Despite the barriers, new builds can offer gains for astute investors

For investors with a long-term strategy, opportunities still exist for those wanting to build, particularly in areas with efficient infrastructure delivery.

Roofer works on new home build
It’s not uncommon for a modest 200 square metre new home build to exceed $1 million in total cost. (Image source: Shutterstock.com)

Australia’s housing market is confronting a well-documented shortfall. With a government target of 1.2 million new homes over five years, the urgency to boost supply is well understood.

And yet, in 2024, only 12 per cent of house sales came from newly built properties. While the latest Australian Bureau of Statistics data shows that dwelling approvals rose by 4.7 percent to 171,394 in 2024, the number of actual new home commencements dropped to just 163,285, a 10.5 per cent year-on-year decline according to Master Builders Australia.

For detached homes, the numbers were even starker, with commencements falling to 96,250, a 12.6 per cent decline and the lowest level recorded since 2012–13 as reported by the Housing Industry Association.

These figures point to a clear disconnect between the ambition to build and the reality on the ground. More interestingly, they reveal a prevailing hesitation among investors, not because the demand isn’t there, but because the process of building still carries considerable complexity and uncertainty.

While more Australians are showing interest in building, many investors continue to lean toward established homes for various reasons.

Existing properties offer immediate rental income, greater price transparency and lower exposure to construction risk. In contrast, building requires deep capital reserves, patience and the ability to navigate unpredictable delays, from planning approvals and infrastructure shortfalls to potential builder insolvency.

In today’s market, established homes are appealing because they deliver cash flow from day one.

There’s no need to wait 12 to 18 months for construction to complete. Investors can inspect the asset, calculate returns with greater accuracy and avoid the risks of cost blowouts and planning hold-ups. In high-demand locations, especially in the eastern states, well-located established homes can deliver strong capital appreciation and, with targeted renovations, respectable depreciation deductions.

New builds, on the other hand, require a fundamentally different approach.

Investors must secure land, often at a premium in growth corridors, then commit to a construction process that is subject to market fluctuations.

Since 2019, construction costs have increased by approximately 40 per cent, driven by global supply chain disruptions, trade shortages and inflation in material prices. As of 2025, construction costs range from $1,800 to $4,000 per square metre depending on design and materials.

According to the HIA-CoreLogic Residential Land Report, the median national residential lot price climbed to $366,510 in September 2024, a 7.6 per cent increase compared to the previous year.

In the greater Sydney area land prices have surged to a median of $710,000. This growth in land values has outpaced general inflation and is adding further pressure to the overall cost of delivering new housing stock, particularly for investors navigating already tight construction margins and the time it takes before the house is ready for occupation.

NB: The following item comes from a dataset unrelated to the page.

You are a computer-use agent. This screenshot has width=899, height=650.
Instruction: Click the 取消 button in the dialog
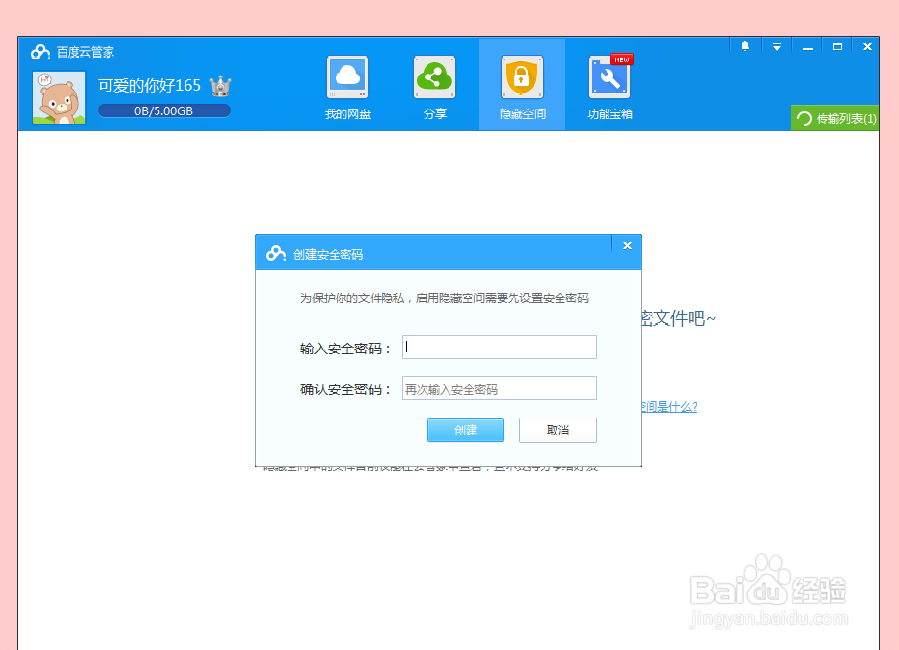[x=557, y=430]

The process of building a new investment property typically involves several phases:

  • Site acquisition is the first phase when the investor secures a suitable block of land, usually through a developer in a master-planned estate or as an individual lot in an infill suburb. Once the land is secured, the investor must obtain finance, which may involve a land loan followed by a construction loan, with staged payments drawn down as work progresses.
  • The design and approval phase includes selecting a builder, finalising plans and gaining planning and building approvals from the local council. Depending on location and local planning overlays, this stage can take several months and may involve negotiation over zoning, bushfire regulations or heritage constraints.
  • The construction phase is typically broken into key stages such as site preparation and laying foundations, framing, lock-up, fit-out and final completion. Payments to the builder are made in instalments at each of these milestones.
  • The handover and post-construction phase includes inspections, obtaining occupancy certificates and preparing the property for tenants. Investors also need to arrange property management, insurance and depreciation schedules at this point to begin generating income.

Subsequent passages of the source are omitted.